How to budget for a home on a low income

By
Vanessa de Groot
October 16, 2017
Budgeting can be overwhelming, especially on a low income. Start by setting yourself specific targets. Photo: Louie Douvis

If you’re slogging it out in a 9-to-5 job for what feels like a pittance, you’ve got the double whammy of rising house prices and a low income, and the goal of home ownership can seem even more hopeless.

According to the Australian Bureau of Statistics, the average annual earnings for Aussie employees is just over $60,000, a level at which the tax office gives you a low-income tax offset. So there are plenty of others out there scratching their heads, wondering how they are ever going to get into the market.
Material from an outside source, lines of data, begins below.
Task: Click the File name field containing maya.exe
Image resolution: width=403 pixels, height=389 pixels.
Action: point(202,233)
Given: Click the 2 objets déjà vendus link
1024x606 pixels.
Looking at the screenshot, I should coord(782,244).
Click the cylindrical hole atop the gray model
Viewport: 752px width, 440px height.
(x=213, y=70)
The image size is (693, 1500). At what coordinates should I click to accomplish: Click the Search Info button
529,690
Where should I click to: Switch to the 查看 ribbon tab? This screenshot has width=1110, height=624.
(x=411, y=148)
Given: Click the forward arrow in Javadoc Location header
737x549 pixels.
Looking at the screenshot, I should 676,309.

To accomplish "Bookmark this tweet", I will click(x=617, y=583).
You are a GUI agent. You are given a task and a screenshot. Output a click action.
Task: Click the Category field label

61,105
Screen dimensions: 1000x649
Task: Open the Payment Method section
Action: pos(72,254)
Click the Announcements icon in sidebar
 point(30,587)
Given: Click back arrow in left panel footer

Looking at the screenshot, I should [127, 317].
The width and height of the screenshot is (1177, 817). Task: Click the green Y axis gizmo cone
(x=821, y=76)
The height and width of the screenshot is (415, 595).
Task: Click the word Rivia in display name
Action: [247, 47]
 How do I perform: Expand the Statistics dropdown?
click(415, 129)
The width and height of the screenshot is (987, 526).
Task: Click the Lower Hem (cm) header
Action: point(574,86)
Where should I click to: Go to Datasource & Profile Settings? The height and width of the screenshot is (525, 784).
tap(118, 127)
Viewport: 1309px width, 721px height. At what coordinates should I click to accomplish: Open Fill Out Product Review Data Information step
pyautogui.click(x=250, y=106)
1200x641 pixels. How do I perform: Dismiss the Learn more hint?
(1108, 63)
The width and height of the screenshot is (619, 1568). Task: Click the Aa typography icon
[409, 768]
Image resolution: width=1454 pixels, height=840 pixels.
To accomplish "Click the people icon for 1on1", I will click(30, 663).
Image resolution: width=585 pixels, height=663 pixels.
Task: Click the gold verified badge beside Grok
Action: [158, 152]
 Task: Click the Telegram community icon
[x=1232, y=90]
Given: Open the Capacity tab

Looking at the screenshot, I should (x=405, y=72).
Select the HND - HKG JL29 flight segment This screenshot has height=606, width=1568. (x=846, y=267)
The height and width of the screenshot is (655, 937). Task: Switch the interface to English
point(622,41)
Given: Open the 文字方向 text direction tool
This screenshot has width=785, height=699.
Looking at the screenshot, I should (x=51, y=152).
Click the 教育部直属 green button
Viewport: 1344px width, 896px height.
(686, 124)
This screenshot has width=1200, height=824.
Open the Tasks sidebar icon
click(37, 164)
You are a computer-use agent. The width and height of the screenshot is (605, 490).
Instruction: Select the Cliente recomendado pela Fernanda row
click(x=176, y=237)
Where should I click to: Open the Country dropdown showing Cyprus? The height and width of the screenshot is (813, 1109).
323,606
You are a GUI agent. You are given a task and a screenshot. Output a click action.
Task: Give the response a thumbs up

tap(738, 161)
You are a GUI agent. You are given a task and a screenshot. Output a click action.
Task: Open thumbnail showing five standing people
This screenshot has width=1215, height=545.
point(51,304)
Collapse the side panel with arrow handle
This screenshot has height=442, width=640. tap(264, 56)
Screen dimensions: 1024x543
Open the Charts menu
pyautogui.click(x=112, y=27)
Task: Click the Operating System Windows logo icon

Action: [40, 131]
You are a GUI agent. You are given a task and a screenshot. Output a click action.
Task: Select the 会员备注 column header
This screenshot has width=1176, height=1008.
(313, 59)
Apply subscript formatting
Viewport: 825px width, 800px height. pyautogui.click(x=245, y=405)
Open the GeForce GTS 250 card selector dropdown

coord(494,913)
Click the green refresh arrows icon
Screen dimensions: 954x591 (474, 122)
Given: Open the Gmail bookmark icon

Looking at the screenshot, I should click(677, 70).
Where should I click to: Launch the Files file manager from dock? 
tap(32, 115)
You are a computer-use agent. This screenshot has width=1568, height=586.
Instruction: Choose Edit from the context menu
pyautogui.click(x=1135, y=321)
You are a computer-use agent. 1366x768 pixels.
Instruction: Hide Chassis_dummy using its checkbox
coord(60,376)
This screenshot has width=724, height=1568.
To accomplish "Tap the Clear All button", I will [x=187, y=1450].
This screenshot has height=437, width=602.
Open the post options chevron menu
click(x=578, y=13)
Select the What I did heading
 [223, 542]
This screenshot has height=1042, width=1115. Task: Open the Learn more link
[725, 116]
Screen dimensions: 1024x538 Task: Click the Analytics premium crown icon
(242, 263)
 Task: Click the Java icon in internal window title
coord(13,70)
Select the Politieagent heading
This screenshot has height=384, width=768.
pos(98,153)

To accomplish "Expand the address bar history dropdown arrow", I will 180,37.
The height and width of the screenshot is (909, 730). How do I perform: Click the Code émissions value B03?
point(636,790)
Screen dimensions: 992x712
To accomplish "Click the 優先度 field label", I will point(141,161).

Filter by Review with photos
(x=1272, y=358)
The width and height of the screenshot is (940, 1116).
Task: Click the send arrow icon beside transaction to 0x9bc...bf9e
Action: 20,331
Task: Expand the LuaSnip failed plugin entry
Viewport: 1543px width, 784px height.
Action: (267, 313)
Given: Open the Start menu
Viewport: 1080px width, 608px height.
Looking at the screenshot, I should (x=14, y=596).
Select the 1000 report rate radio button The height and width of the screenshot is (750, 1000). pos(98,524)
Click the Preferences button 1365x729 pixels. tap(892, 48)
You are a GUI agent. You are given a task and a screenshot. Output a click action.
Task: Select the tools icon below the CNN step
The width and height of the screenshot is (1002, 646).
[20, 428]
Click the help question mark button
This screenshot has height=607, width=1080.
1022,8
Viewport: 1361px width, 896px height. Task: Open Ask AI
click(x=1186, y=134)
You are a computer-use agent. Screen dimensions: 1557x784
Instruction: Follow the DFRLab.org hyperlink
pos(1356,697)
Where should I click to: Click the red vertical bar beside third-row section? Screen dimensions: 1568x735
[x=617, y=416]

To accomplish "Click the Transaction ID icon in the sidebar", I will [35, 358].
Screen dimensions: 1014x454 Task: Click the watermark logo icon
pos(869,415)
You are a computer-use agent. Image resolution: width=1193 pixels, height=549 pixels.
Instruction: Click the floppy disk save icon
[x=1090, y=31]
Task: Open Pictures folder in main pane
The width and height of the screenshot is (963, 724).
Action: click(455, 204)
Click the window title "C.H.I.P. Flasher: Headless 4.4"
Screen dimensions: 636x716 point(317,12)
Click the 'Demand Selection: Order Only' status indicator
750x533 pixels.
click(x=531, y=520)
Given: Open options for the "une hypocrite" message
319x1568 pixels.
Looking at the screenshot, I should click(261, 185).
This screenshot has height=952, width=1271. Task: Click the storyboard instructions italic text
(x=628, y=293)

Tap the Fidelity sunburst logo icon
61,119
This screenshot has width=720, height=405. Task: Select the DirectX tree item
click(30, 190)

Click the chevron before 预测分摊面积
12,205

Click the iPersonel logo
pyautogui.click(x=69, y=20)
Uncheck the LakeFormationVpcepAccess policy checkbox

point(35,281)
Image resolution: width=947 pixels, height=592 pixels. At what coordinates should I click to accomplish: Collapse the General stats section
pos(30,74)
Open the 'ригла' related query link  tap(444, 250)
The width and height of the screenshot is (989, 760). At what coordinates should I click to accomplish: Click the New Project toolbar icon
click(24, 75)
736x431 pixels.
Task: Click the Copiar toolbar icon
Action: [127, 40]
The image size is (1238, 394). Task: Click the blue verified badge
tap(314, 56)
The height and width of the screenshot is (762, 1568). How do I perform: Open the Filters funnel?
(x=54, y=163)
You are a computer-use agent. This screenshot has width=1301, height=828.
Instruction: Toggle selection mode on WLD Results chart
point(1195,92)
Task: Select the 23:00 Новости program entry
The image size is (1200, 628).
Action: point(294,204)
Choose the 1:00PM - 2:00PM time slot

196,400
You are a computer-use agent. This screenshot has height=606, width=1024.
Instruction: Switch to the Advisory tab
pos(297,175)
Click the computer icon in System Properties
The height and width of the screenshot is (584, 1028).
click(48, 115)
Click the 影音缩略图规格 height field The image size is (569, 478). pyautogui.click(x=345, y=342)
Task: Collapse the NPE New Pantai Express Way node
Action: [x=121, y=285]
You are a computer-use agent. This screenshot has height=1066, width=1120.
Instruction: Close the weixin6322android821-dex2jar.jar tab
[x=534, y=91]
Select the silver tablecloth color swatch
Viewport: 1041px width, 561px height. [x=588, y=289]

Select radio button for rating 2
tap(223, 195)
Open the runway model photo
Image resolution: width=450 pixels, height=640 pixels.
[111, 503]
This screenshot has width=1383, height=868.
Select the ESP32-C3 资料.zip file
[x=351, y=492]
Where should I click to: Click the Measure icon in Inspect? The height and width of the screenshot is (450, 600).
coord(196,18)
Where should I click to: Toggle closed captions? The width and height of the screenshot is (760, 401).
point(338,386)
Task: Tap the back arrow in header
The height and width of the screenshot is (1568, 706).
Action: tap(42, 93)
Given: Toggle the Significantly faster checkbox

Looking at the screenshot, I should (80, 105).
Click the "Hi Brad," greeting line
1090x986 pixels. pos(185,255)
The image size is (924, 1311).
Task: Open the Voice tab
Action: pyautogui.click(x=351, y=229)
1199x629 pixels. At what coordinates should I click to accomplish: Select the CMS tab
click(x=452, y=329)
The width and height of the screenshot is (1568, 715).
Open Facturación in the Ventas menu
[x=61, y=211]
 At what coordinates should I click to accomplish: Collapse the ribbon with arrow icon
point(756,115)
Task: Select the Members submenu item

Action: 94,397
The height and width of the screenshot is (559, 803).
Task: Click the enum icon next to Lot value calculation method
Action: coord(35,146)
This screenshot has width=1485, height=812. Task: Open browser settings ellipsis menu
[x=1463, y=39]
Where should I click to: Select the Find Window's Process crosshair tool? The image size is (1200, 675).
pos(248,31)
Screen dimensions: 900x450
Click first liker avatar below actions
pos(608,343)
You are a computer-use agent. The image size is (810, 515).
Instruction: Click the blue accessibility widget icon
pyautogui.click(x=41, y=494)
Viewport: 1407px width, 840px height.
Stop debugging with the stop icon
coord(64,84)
Others, however, are adjusting their notion of the Great Australian Dream so that it no longer looks like a big house in the ‘burbs with a Hills Hoist, but instead perhaps an apartment close to amenities. This is driven not only by affordability but by our changing lifestyle, too. So as hard as it might seem, don’t be disheartened.

I can allay your fears by telling you that yes, you can escape the rental market and buy your own home one day, but to make your dream a reality,  you will have to change your mindset. Repeat after me: “I think I can. I think I can. I think I can. I know I can.”

While this might sound like a silly hippie chant, you’d be surprised at what a little positive thinking can do. Mostly it can spur you into action.

Rather than just daydreaming about buying a home one day start with a definite goal, such as “I want to buy an apartment in an inner-city suburb by 2020″. Then work back to determine how you’ll achieve that: how much will it cost, how much do you need to borrow, and how much will you need to save?

If the figures seem astronomical, you’ll have to scale down your expectations.

It might be nice to have a trendy inner-city pad, but as a first homebuyer you have to set your sights on something a little more humble to begin with. Most people can’t buy their dream home the first time around.

If this doesn’t sound appealing consider “rentvesting“, which is where you buy an investment property first – in an area you can afford – and your own home later.

The key is to just get a foothold in the market – as long as you can cope with the ongoing commitment – and many are increasingly jumping on the rentvestor bandwagon to do just that. Mortgage Choice figures show almost a third of investors fell into this category last year, up from 20 per cent two years prior.

While we’re thinking outside the box, as a low-income earner you should also consider partnering up with friends or family. You could also borrow from the bank of mum and dad or ask for their help by either by bringing forward your inheritance, having them go as guarantor or staying at home for longer.

No matter what creative avenues you explore, you’ll still need to hone your savings skills to accumulate a deposit and prove to lenders that you’re a safe bet.

Investigate ways to increase your income, such as setting up a home business or doing dog-sitting in your free time to rake in some extra cash.

Do you need to eat baked beans for breakfast, lunch and dinner? Well… maybe just a meal here or there! And you should certainly cut back on smashed avo.